Getting back into gear

It is admittedly a small compliment how readily dissolves my mechanical sense, my motor-driven thoughts and emotions. Competing with this uninspired and soulless performance are the careful but manual stringencies of life. The evident contrast between the two is that of routine staging and spontaneous reaction. Paradoxically I evidently respond more readily to the visceral than the repetitive – to the point nonetheless of exhaustion. More disturbing is that I increasingly tire philosophically of the universe beyond my erstwhile automated world. The similarity is likely nothing more dignified than the complaint of an old dog and new tricks – and just as bleak, just as axiomatic.

The not uncommon complaint is that things were fine just as they were. The psychology of the restive ambivalence raises medical issues – such as hardening of the arteries (specifically those connected to the brain) – and other dire evolutions. As my beloved late father was wont to say, “I just want peace and quiet“.  He had at least the luxury (and plausibility) of uttering that anti-social proclamation in his 9th decade. His age did not however remove the equally real possibility that he no longer had the capacity for invention or stimulation. No matter how late or early one confronts the inevitability of aging it is not without its penalty – failing limbs, teeth and eyes; sleep is impossible; height is a danger, one’s hair turns white, even as small a thing as a grasshopper is a weight and passion fails. It is neither a pretty prospect nor an especially enthralling contemplation.  Yet as I have always maintained the unwritten facility is that “Nature teaches us how to die“.

Ecclesiastes 12 King James Version (KJV)

Remember now thy Creator in the days of thy youth, while the evil days come not, nor the years draw nigh, when thou shalt say, I have no pleasure in them;

While the sun, or the light, or the moon, or the stars, be not darkened, nor the clouds return after the rain:

In the day when the keepers of the house shall tremble, and the strong men shall bow themselves, and the grinders cease because they are few, and those that look out of the windows be darkened,

And the doors shall be shut in the streets, when the sound of the grinding is low, and he shall rise up at the voice of the bird, and all the daughters of musick shall be brought low;

Also when they shall be afraid of that which is high, and fears shall be in the way, and the almond tree shall flourish, and the grasshopper shall be a burden, and desire shall fail: because man goeth to his long home, and the mourners go about the streets:

Or ever the silver cord be loosed, or the golden bowl be broken, or the pitcher be broken at the fountain, or the wheel broken at the cistern.

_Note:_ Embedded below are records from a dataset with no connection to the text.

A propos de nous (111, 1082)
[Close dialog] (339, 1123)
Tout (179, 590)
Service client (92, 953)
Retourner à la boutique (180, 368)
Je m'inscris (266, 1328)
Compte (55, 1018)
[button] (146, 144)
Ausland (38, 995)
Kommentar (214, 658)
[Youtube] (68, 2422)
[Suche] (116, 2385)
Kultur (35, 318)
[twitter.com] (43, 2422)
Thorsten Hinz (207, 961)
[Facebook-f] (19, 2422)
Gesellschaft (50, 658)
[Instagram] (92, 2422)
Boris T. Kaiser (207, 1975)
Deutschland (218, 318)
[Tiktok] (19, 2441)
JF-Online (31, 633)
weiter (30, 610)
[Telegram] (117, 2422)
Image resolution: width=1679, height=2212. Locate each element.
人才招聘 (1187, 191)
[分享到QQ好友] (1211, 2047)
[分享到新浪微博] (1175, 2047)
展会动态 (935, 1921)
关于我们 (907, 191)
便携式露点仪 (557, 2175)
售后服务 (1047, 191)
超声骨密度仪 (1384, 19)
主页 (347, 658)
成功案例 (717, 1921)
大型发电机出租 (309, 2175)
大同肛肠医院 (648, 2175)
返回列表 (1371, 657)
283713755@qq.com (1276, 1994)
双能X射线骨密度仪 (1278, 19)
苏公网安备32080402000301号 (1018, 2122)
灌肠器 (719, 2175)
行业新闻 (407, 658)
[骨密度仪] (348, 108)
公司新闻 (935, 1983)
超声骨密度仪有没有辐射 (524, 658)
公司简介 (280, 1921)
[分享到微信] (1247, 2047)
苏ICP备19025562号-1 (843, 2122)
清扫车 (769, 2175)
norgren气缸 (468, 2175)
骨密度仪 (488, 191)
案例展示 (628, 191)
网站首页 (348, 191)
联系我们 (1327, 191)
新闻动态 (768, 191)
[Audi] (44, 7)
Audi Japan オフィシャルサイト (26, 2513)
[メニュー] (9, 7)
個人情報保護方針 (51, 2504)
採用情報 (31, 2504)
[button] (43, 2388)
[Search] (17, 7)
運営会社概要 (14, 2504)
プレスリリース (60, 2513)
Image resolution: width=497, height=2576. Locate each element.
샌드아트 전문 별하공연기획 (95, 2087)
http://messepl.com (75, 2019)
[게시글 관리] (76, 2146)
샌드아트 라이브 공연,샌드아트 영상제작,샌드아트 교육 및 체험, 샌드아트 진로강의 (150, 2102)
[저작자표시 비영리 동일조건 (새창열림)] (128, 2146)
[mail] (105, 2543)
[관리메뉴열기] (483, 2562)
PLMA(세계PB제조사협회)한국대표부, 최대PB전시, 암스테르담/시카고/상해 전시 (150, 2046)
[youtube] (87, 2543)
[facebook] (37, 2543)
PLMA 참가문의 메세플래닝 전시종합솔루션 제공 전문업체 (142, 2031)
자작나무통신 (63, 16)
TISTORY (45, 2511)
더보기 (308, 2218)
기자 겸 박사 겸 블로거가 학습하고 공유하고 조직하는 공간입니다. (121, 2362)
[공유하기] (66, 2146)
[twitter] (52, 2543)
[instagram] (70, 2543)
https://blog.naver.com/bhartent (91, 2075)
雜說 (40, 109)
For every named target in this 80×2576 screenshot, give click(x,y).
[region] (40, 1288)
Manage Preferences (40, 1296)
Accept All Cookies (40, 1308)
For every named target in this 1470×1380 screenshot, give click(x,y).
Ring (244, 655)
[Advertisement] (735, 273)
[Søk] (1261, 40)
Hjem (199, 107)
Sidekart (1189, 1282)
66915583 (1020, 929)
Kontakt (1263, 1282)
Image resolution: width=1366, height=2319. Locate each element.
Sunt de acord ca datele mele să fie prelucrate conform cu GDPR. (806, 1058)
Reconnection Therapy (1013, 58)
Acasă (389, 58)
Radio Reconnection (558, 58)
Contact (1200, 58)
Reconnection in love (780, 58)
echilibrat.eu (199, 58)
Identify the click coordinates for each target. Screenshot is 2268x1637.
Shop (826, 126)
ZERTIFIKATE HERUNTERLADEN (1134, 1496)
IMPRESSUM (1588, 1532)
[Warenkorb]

Time is running out and it therefore behooves us to capture whatever it is that moves us.  For some this exhortation may be no more cogent or celestial than a new toy. And who’s to say that’s not Okay?  It may be a new toy for a grandchild. Whatever the choice it is a matter of exhausting what remains either spiritually or economically. It may even be tolerable to continue doing things just as before.  Again – who’s to say? Either way there’s no point saving it for the funeral. Get on with it!

Like that fine wine Frank Sinatra sang about so glowingly, the distillation process is both gratifying and revealing. I believe the progress of life may also be characterized as a synthesis not merely a filtering. Seeing life as a combination of components is more derivative than purifying. In fact I am inclined to consider that my Bohemian nature prefers the moderate contamination of life to its reduction. I extend the metaphor to excuse my notorious preference for blended whiskey and a full-bodied red to more clarified productions. Cognac was never lost on me!

Modification has proven to be a welcome alteration. On every level of conjecture and contemplation the examination of life has assumed new dimensions. What I fancy now is a stretch from before. What persists is the conviction that I am on the right track. This has the advantage of being persuasive whether right or wrong. Barring ostensibly harmful behaviour there isn’t a convincing authority to the contrary – especially if one recalls the mocking adage, “Life won’t be any longer, it’ll seem longer“. Being last out of the gate has the same attraction as being the sole survival on an island. Ecclesiastes knew we were all going to our “long home“. As far as I know he is no longer whinnying among us!

To summarize, my morning starts at the same hour every day; my toothbrush and pills are arranged in apple-pie order upon the counter; I’ll eat a green apple and steel cut oats for breakfast; bicycling and a car wash are sous entendu; music, reading, writing and photography are my catharsis; black coffee and honeycombs my pleasures; and together we two sail upon the clouds.